● Data extracted from a collection
● ● ● ●

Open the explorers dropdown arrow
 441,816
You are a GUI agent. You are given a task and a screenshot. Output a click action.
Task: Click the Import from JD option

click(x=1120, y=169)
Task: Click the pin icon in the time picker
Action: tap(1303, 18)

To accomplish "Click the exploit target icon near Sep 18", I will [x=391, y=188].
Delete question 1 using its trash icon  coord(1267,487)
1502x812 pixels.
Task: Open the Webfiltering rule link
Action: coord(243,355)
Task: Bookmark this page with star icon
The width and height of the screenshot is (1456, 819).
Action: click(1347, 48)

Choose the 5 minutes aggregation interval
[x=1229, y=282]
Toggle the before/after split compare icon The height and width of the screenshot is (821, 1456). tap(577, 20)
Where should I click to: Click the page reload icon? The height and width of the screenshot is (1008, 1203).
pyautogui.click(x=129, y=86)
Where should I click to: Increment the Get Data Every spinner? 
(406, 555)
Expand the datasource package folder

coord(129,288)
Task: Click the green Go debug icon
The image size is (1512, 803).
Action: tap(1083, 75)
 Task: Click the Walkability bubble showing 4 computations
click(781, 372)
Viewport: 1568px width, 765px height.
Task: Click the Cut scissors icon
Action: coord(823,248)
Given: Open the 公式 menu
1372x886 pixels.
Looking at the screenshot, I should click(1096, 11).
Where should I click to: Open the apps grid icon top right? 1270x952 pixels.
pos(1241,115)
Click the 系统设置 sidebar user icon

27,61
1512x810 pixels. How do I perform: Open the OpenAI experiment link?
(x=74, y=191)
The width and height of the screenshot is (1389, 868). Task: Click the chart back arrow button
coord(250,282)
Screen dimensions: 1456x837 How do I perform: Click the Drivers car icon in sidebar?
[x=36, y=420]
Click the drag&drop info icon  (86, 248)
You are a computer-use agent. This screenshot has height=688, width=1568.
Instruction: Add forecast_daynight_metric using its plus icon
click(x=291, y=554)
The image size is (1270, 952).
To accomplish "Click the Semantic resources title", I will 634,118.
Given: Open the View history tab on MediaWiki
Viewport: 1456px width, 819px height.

● ● ● ●

● INSTRUCTIONS TO FOLLOW
Each line of the data has to be written out exactly as it appears.

● YOUR SOLUTION
Open the explorers dropdown arrow
 441,816
You are a GUI agent. You are given a task and a screenshot. Output a click action.
Task: Click the Import from JD option

click(x=1120, y=169)
Task: Click the pin icon in the time picker
Action: tap(1303, 18)

To accomplish "Click the exploit target icon near Sep 18", I will [x=391, y=188].
Delete question 1 using its trash icon  coord(1267,487)
1502x812 pixels.
Task: Open the Webfiltering rule link
Action: coord(243,355)
Task: Bookmark this page with star icon
The width and height of the screenshot is (1456, 819).
Action: click(1347, 48)

Choose the 5 minutes aggregation interval
[x=1229, y=282]
Toggle the before/after split compare icon The height and width of the screenshot is (821, 1456). tap(577, 20)
Where should I click to: Click the page reload icon? The height and width of the screenshot is (1008, 1203).
pyautogui.click(x=129, y=86)
Where should I click to: Increment the Get Data Every spinner? 
(406, 555)
Expand the datasource package folder

coord(129,288)
Task: Click the green Go debug icon
The image size is (1512, 803).
Action: tap(1083, 75)
 Task: Click the Walkability bubble showing 4 computations
click(781, 372)
Viewport: 1568px width, 765px height.
Task: Click the Cut scissors icon
Action: coord(823,248)
Given: Open the 公式 menu
1372x886 pixels.
Looking at the screenshot, I should click(1096, 11).
Where should I click to: Open the apps grid icon top right? 1270x952 pixels.
pos(1241,115)
Click the 系统设置 sidebar user icon

27,61
1512x810 pixels. How do I perform: Open the OpenAI experiment link?
(x=74, y=191)
The width and height of the screenshot is (1389, 868). Task: Click the chart back arrow button
coord(250,282)
Screen dimensions: 1456x837 How do I perform: Click the Drivers car icon in sidebar?
[x=36, y=420]
Click the drag&drop info icon  (86, 248)
You are a computer-use agent. This screenshot has height=688, width=1568.
Instruction: Add forecast_daynight_metric using its plus icon
click(x=291, y=554)
The image size is (1270, 952).
To accomplish "Click the Semantic resources title", I will 634,118.
Given: Open the View history tab on MediaWiki
Viewport: 1456px width, 819px height.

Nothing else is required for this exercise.